Anyone got pointers to "simple" real-world use cases?

danieldk · on Oct 28, 2013

Any read-world use case where you want to check set membership when false positives are allowed.

E.g. one particular Dutch natural language parser uses a left-corner algorithm. To prune the search space, the parser removes hypotheses with unlikely splines, since they will probably not lead to a good parse (the probability of a spline occurring in a good parse is estimated by parsing a large corpus).

Since this parser is written in Prolog and splines are represented as a Prolog terms. So, a natural approach is to assert likely splines as Prolog facts. Although most Prolog implementations do first argument indexing and the splines are ground (contain no variables), it's not an ideal lookup:

- Asserting all the terms requires a lot of memory.

- Lookup requires hashing the term and possibly doing multiple comparisons when there is more than one term with that hash.

This is also an application where a false positive does not matter - it means that you will not prune a particular spline. It can increase parsing time (since it increases the number of hypothesis), but since it purges fewer splines, you are not throwing away parses.

For this reason, we replaced the 'splines as Prolog facts' with a Bloom filter: you hash the Prolog term one or more times and use constant lookup in a bit array. This change made this functionality faster and a lot more compact[2].

As a matter of fact, I implemented this so that at compile time the hashes are computed, the array is constructed and then written as a C file. This is linked in to the Prolog module that does the guided parsing. So, in binary versions of the parser the Bloom filter is actually never computed[3].

[1] There is an understandable description here: http://www.let.rug.nl/vannoord/Presentations/Athens09/Main/p...

[2] Of course, a middle way would be to assert the hashes as facts. But it's still not by far as efficient.

[3] Fun fact: SICStus and SWI-Prolog use different term hashing methods, so the Bloom filter is Prolog-implementation specific ;).

dmunoz · on Oct 28, 2013

Jeremy Edberg mentioned in his talk on scaling reddit [0] that they used a bloom filter to provide fast (negative) lookup of whether or not a story or comment had been up voted by the user. The negative case was important since it's often the case that the majority of stories or comments appearing on a page will not have been up voted by the user.

[0] http://www.infoq.com/presentations/scaling-reddit

jedberg · on Oct 28, 2013

To be pedantic, what we did was take advantage of Cassandra's bloom filter.

panic · on Oct 28, 2013

WebKit uses a bloom filter to optimize CSS descendant selector matching: http://trac.webkit.org/changeset/77777

roye · on Oct 28, 2013

You could use them for rough spell-checking by hashing all the words in a dictionary. You would then need some additional data structure for overcoming false positives though, but any word rejected would necessarily not be a member of the original dictionary. The BF size would be much cheaper to store than the original dictionary and searching for each word would be pretty fast (though not necessarily faster than exact string lookups).
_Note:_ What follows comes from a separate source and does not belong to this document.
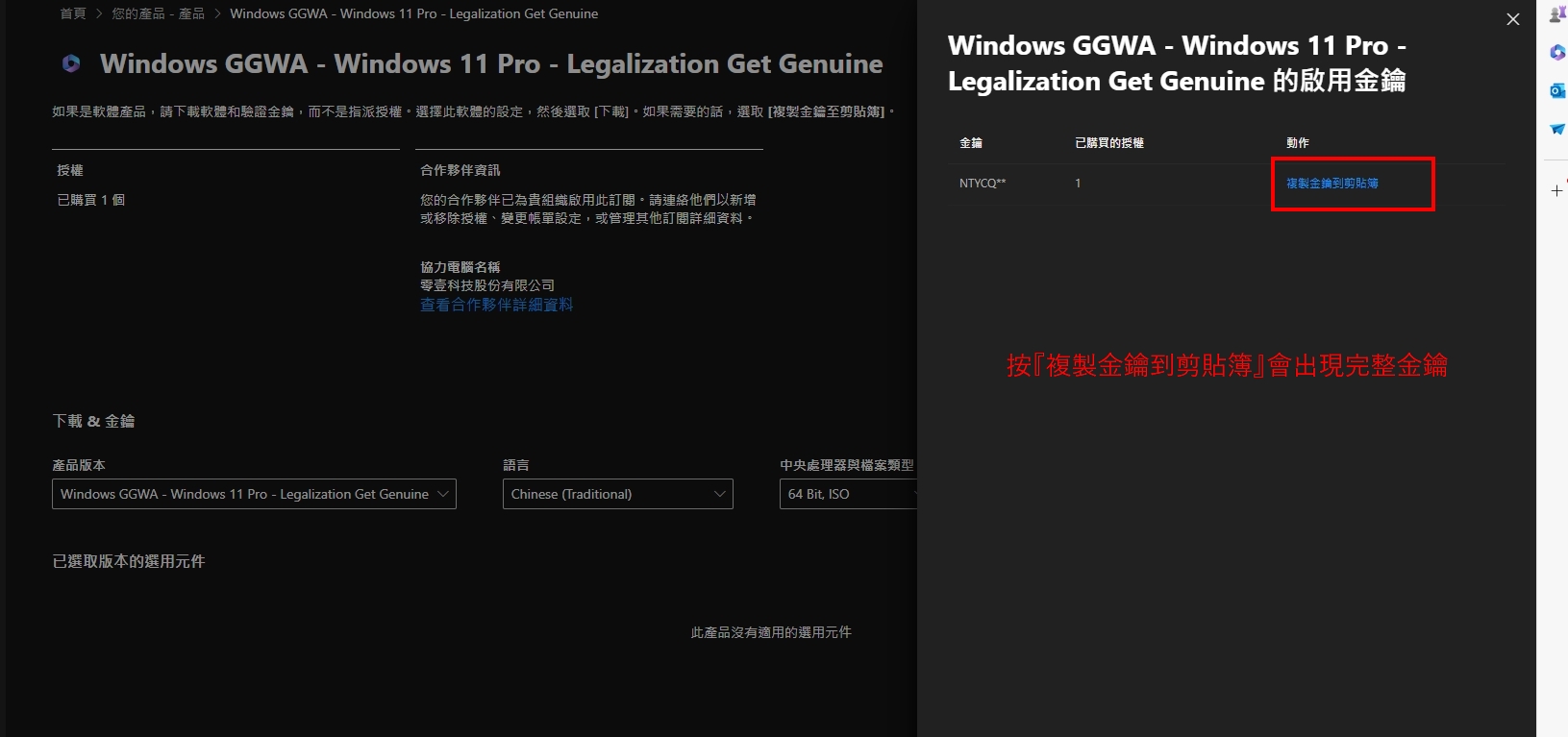1568x737 pixels.
Task: Open 查看合作夥伴詳細資料 partner details link
Action: coord(496,305)
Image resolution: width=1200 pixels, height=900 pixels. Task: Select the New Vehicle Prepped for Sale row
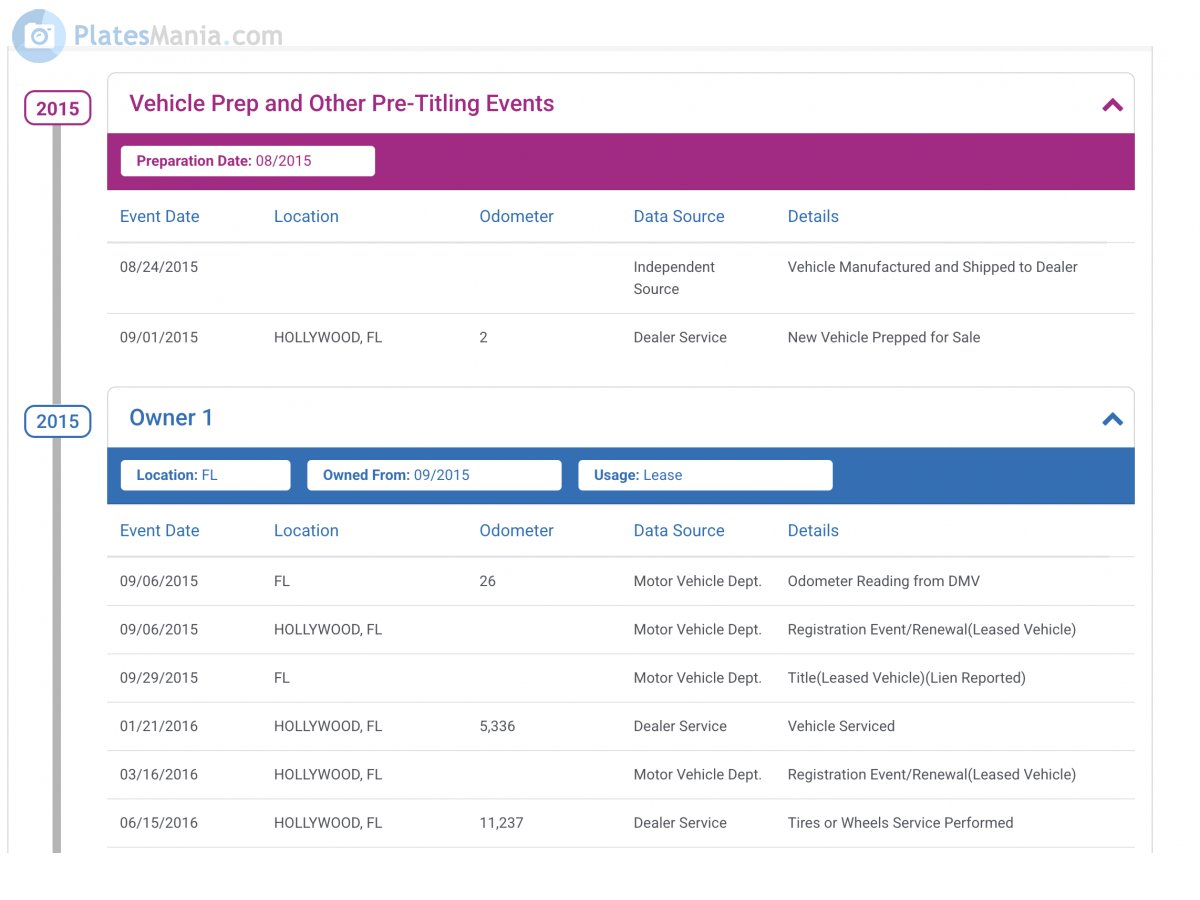click(883, 338)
supergirl · on Oct 28, 2013

Don't know what you consider simple, but databases use bloom filters to do faster joins for example. Chrome also uses them for malware detection I think.

throwaway1979 · on Oct 28, 2013

Specifically, a place where DBs use bloom filters is distributed joins. This isn't a common scenario IMHO. Found a good description here:

http://www.coolsnap.net/kevin/?p=19

P.S. Loved the tutorial.

supergirl · on Oct 28, 2013

it's also useful on local hash joins because it's faster than a regular hash table lookup. so you can use it to eliminate some stuff before going to the big hash table.

llimllib · on Oct 28, 2013

> Chrome also uses them for malware detection I think.

Used to! I had them in earlier versions of the article but they changed that code.

im3w1l · on Oct 28, 2013

Do you know what they changed them to and why?

llimllib · on Oct 28, 2013

Used to! But it was quite a while ago that I noticed that they had changed it, I don't remember any longer.

fennecfoxen · on Oct 28, 2013

To generalize, "possible match detected" for anything: you have a big, fat database about a bigger, fatter universe of identifiers, and a less-capable set of clients over a less-capable network link. They want a fast way of determining whether or not a particular identifier is worth querying the database for, and the false positives do not have a very high cost.

The conditions are relevant for some cloud-managed appliances, mobile-phone applications, and sometimes caching techniques in your own distributed applications.

lmb · on Oct 28, 2013

I've used Bloom filters to implement simple breakpoints in an emulator. It makes sense since checking for membership happens every emulator step, and is essentially constant time with a bloom filter.

nwh · on Oct 28, 2013

Bitcoin nodes now use bloom filters to enable fast transaction lookups between peers.